Effects of fluvastatin on the activation of p38 mitogen-activated protein kinase in glomerular mesangial cells under high concentration of glucose.
- Author:
Li-Hui WANG
1
;
Guang-Li WU
;
Li-Xia ZHANG
;
Xu-Dong HUANG
;
Sai LI
Author Information
1. Department of Nephrology, Bethune International Peace Hospital of PLA, Shijiazhuang 050082, China. wanglh68@163.com
- Publication Type:Journal Article
- MeSH:
Amino Acids, Diamino;
metabolism;
Animals;
Cell Proliferation;
Cells, Cultured;
Collagen Type IV;
metabolism;
Cyclic AMP Response Element-Binding Protein;
metabolism;
Fatty Acids, Monounsaturated;
pharmacology;
Fibronectins;
genetics;
metabolism;
Glucose;
administration & dosage;
Hydroxymethylglutaryl-CoA Reductase Inhibitors;
pharmacology;
Indoles;
pharmacology;
Male;
Mesangial Cells;
cytology;
metabolism;
Phosphorylation;
RNA, Messenger;
metabolism;
Rats;
Rats, Wistar;
Transforming Growth Factor beta1;
genetics;
metabolism;
p38 Mitogen-Activated Protein Kinases;
metabolism
- From:
Acta Pharmaceutica Sinica
2009;44(2):121-125
- CountryChina
- Language:Chinese
-
Abstract:
This study is to investigate the effects of fluvastatin on the activation of p38 mitogen-activated protein kinase (p38 MAPK) and cAMP response element-binding protein (CREB1) in glomerular mesangial cells under high concentration of glucose.

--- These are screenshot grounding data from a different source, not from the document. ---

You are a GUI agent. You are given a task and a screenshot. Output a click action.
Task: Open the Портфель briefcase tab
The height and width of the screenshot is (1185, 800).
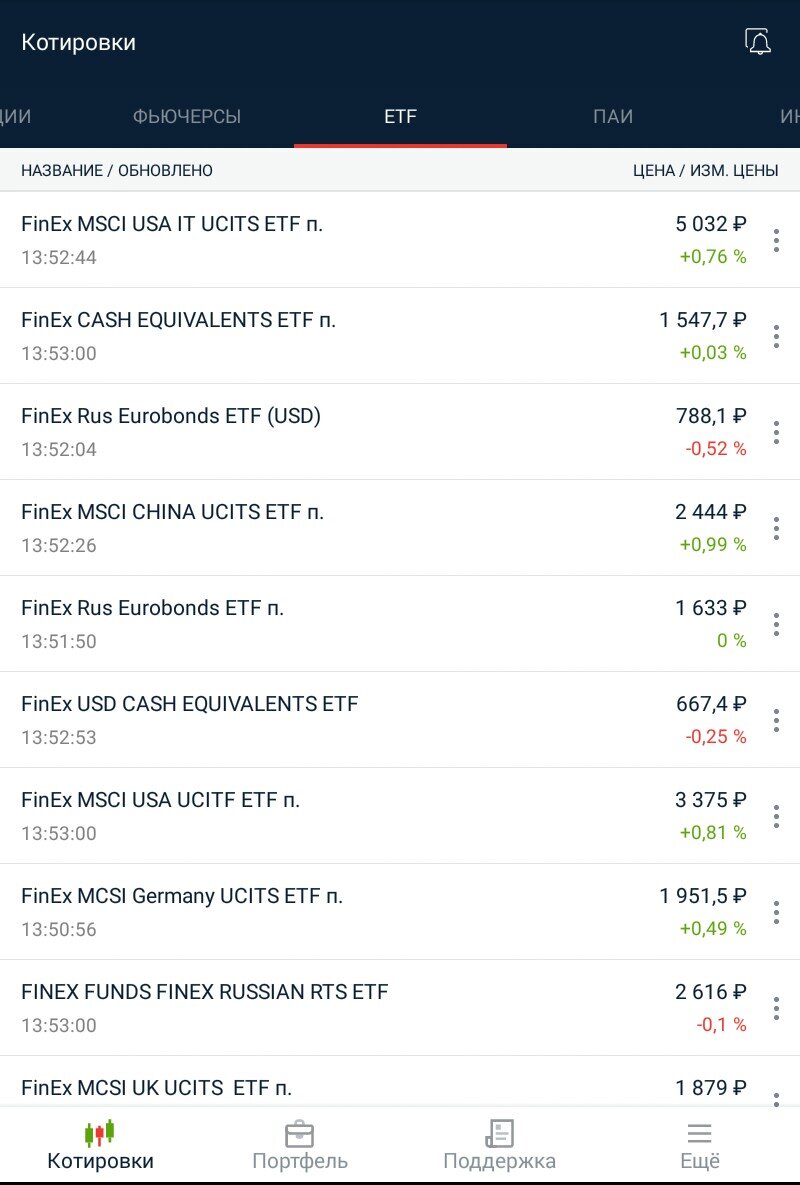click(300, 1146)
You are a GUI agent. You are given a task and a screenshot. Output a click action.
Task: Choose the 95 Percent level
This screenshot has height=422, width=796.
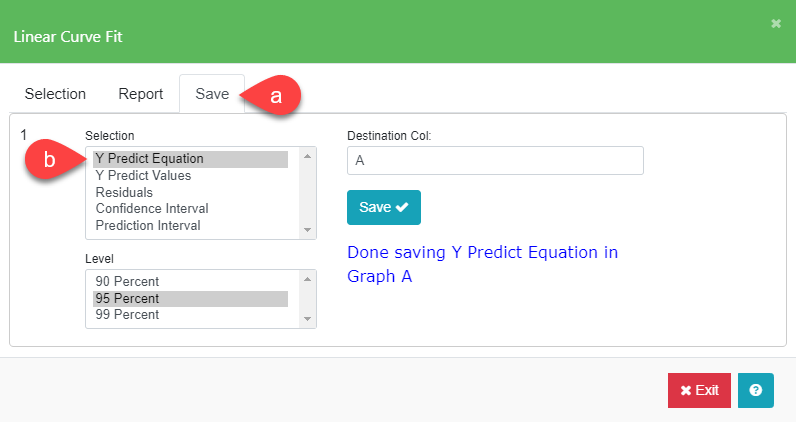(127, 299)

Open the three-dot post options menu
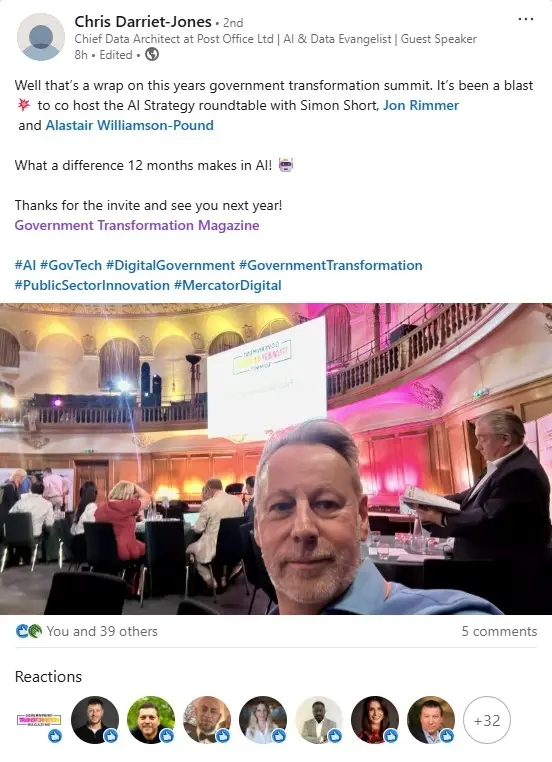526,19
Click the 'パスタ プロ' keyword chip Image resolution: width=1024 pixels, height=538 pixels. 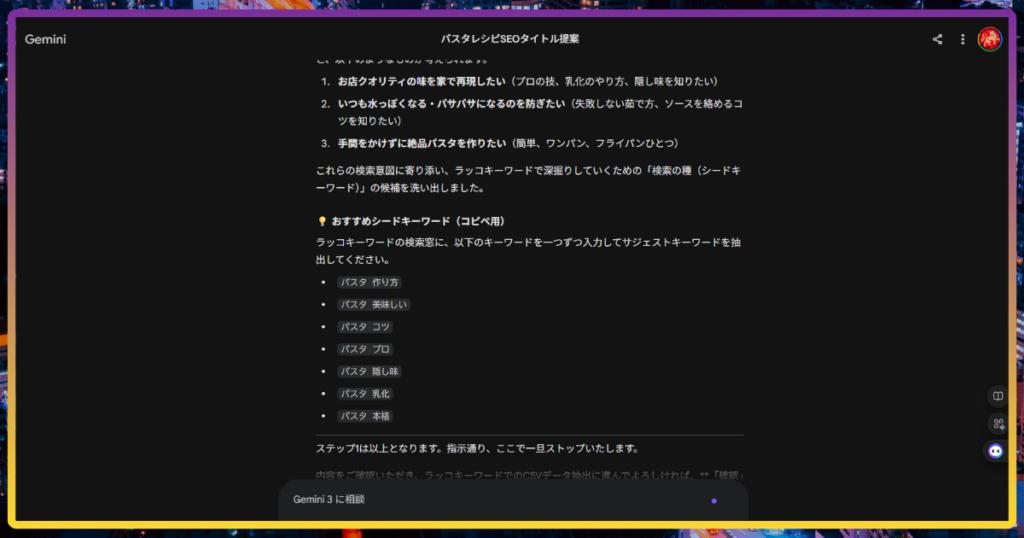[365, 349]
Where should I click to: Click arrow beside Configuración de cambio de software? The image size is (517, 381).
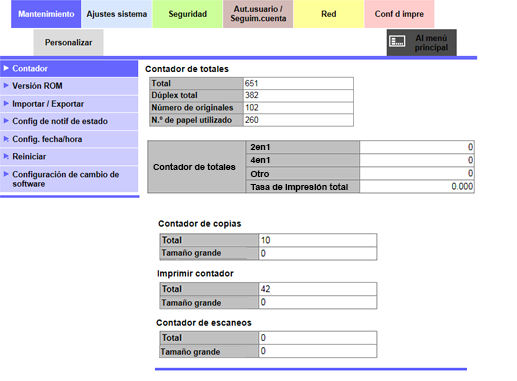(x=6, y=174)
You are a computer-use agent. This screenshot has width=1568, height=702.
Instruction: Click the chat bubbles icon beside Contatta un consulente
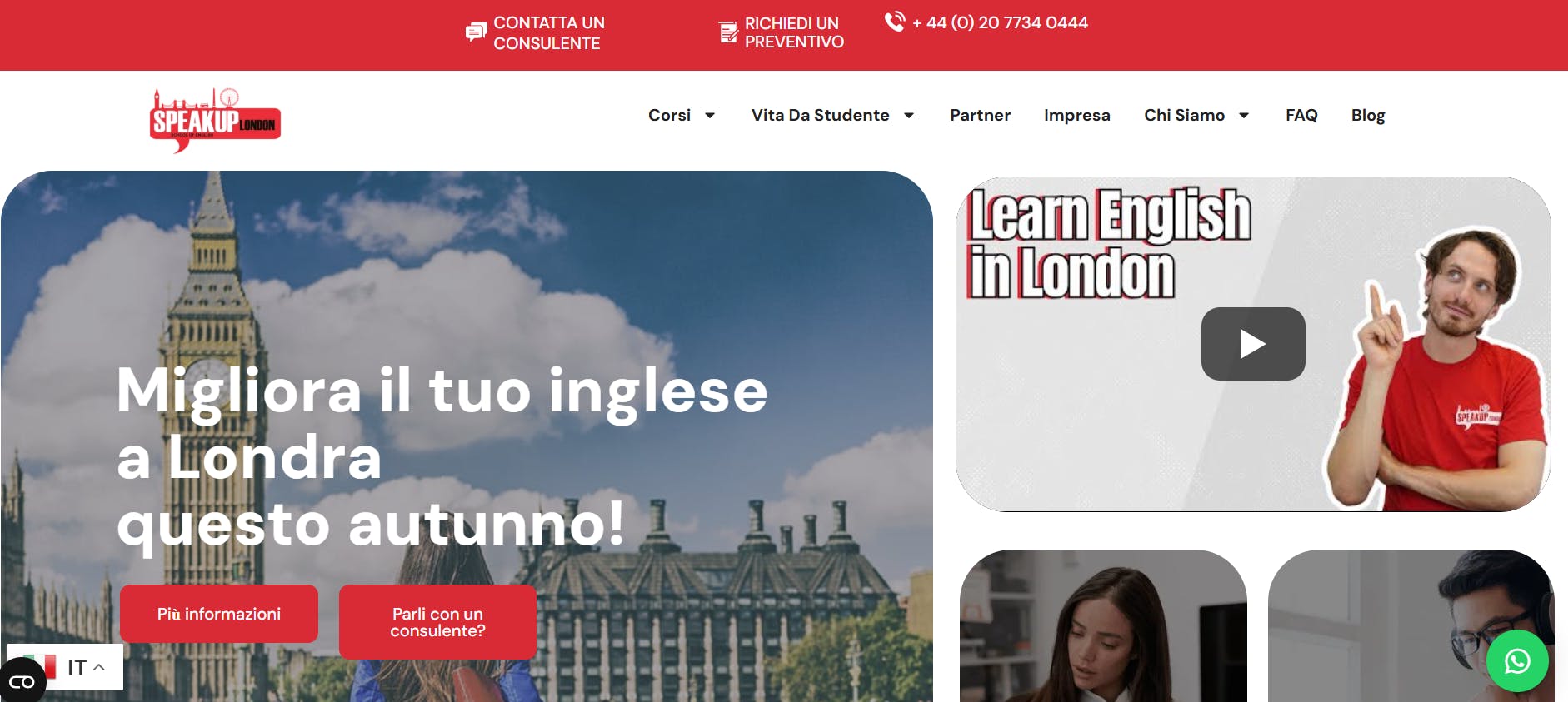point(476,32)
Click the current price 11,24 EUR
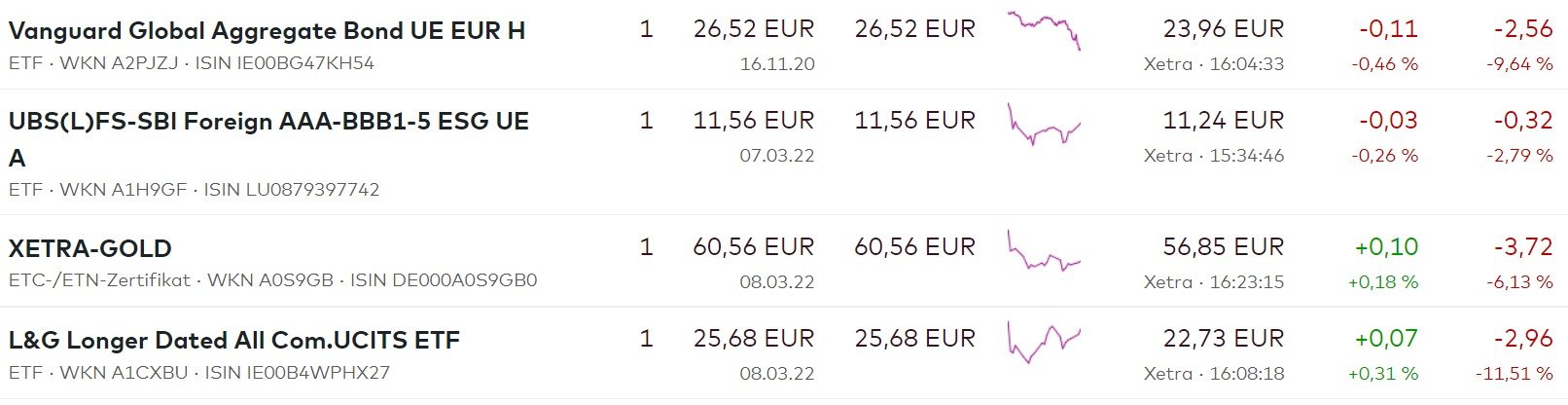 (x=1223, y=120)
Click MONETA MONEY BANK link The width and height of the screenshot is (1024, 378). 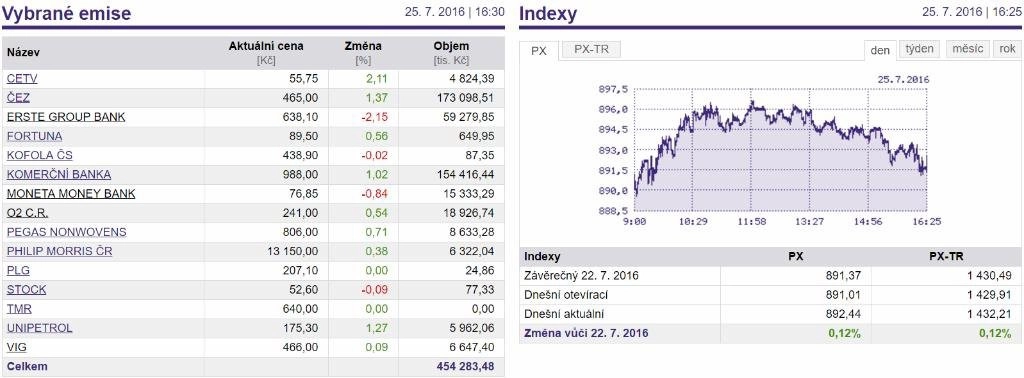(71, 194)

High concentration glucose and fluvastatin were used to stimulate the cultured rat glomerular mesangial cells (GMCs) in vitro. The protein expressions of p38 MAPK, CREB1, p-p38 MAPK and p-CREB1 were observed with Western blotting. TGF-beta1 and fibronectin (FN) mRNA were measured with reverse transcription and polymerase chain reaction (RT-PCR). The protein synthesis of laminine (LN) and type IV collagen in the supernatants of the GMCs were detected with radioimmunoassay. Compared with low glucose control group, the expressions of p-p38 MAPK, p-CREB1 were increased obviously in high glucose group, TGF-beta1 mRNA and FN mRNA, LN and type IV collagen in the supernatants were increased significantly in GMCs under high concentration glucose medium. The expression levels of p-p38 MAPK, p-CREB1, TGF-beta1 mRNA, and FN mRNA, LN and type IV collagen in the supernatants were significantly lower in the fluvastatin group than those in the high concentration glucose group. It is concluded that fluvastatin can inhibit over production of TGF-beta1 and ECM proteins in GMCs under high concentration of glucose, partly by regulating the phosphorylation of p38 MAPK and CREB1.